The data in a Tako cluster is partitioned using consistent hashing. This provides a number of beneficial features. Firstly, just by knowing the configuration of the cluster anyone can find out where the data for a particular key is stored without asking a central server. The coordinator server simply distributes the configuration data and all nodes can continue functioning even if the coordinator is down. Secondly, adding or removing nodes doesn't entail spending a lot of time repartitioning the data, thus enabling live cluster reconfiguration.

Tako nodes in a cluster are organized into buckets and key-value data is then hashed into these buckets. The nodes in a bucket are mirrors. A only needs to communicate with its mirror nodes and nodes in its neighbor buckets. The number of neighbor buckets has an upper limit of couple of hundreds (depending on the hash configuration parameters) regardless of the size of the cluster, which ensures that even for massive clusters of thousands or tens of thousands of machines, a node can keep persistent connections to its peers.

Read Repair & Background Repair

Key/values are propagated and synchronized in the cluster as part of set or get operations. When receiving a request for a value, a node will query its peers for timestamps for that key. If any of its peers has data with a newer timestamp, it will fetch the most recent value from that peer, store it, distribute it to any peers that had older timestamps and return it.

The background repair mechanism takes this a step further by simply providing a task that runs on every node and periodically iterating through all key-value pairs of node and applying the above read repair operation. This eliminates the need to use separate logs to keep track of data to distribute and is very robust when compared to other replication mechanisms such as master/slave replication. As part of the background repair, key-values are also garbage collected.

Operation

This describes Tako cluster operation at a conceptual level.

Maintenance

Tako is designed to not need maintenance downtime. However, Tako does not configure itself. Reconfiguring a cluster by e.g. adding nodes to handle more traffic/data or replace broken machines entails modifying the configuration file and either using the coordinator server to distribute the new configuration to all nodes or distributing it manually through other means.

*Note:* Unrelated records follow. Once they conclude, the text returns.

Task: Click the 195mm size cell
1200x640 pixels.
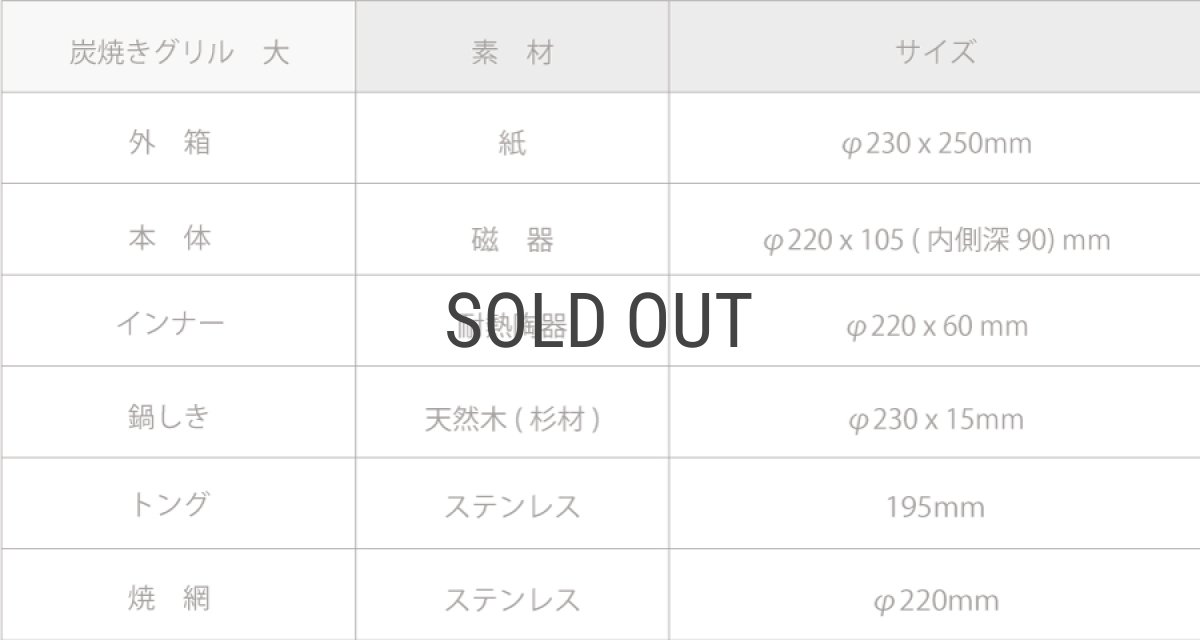Action: [x=936, y=507]
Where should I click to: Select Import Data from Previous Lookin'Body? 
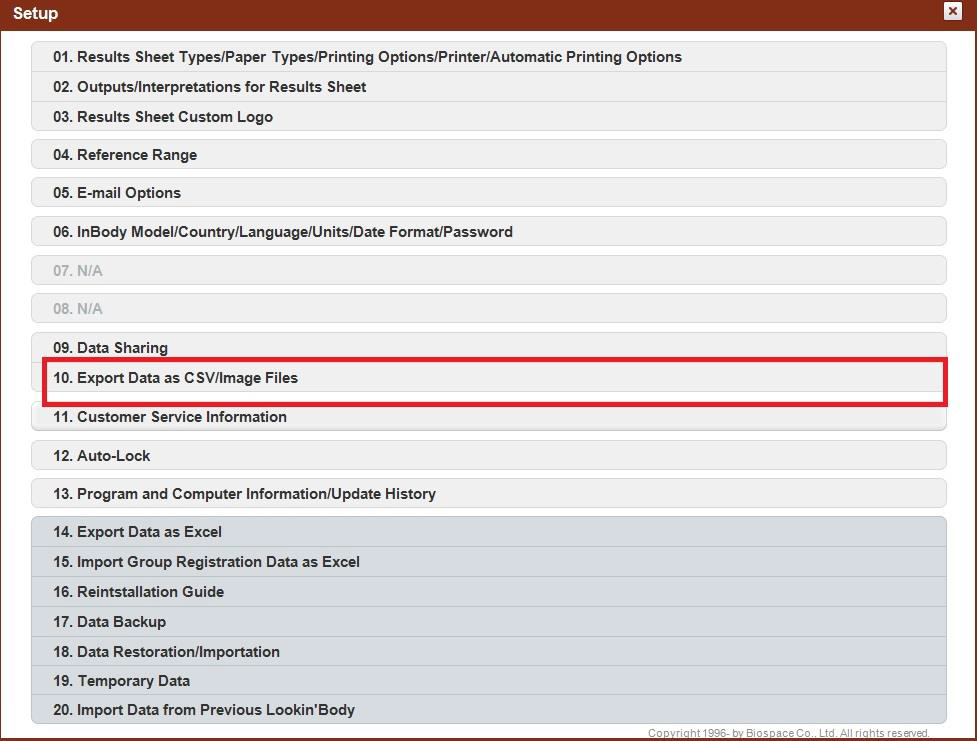point(204,710)
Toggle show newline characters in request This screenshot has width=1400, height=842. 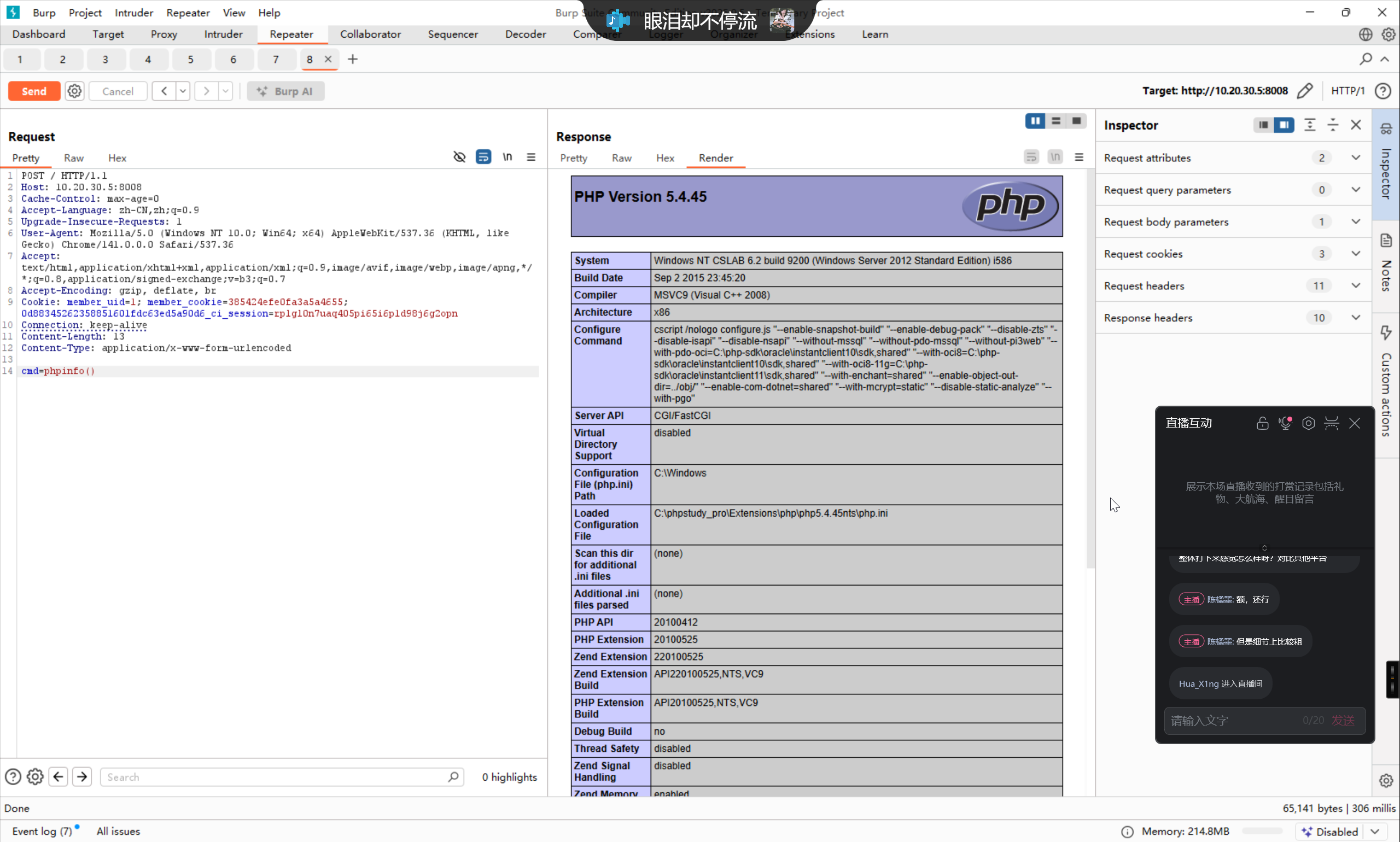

The background repair mechanism cleans out garbage from nodes and distributes data within the cluster. This process, if enabled, is entirely automatic and one only need to take care to let at least one repair cycle run its course between cluster reconfigurations where nodes are removed the ensure that all inserted key-values are preserved. Adding nodes to a cluster can be done at any time without waiting for the repair mechanism to complete.

Reconfiguration

Live reconfiguration is performed in two steps.

First one includes an extra deployment in the cluster configuration file, giving one active deployment and one target deployment. The active deployment describes the current cluster configuration that one wants to migrate from and the target deployment describes the new cluster configuration that one wants to migrate to. Essentially, this causes two consistent hashes to be used for purposes of data partitioning and routing, request distribution, read repair and background repair. I.e., when looking up the sets of buckets and nodes for a specific key, the union of the lookup results in both consistent hashes is used.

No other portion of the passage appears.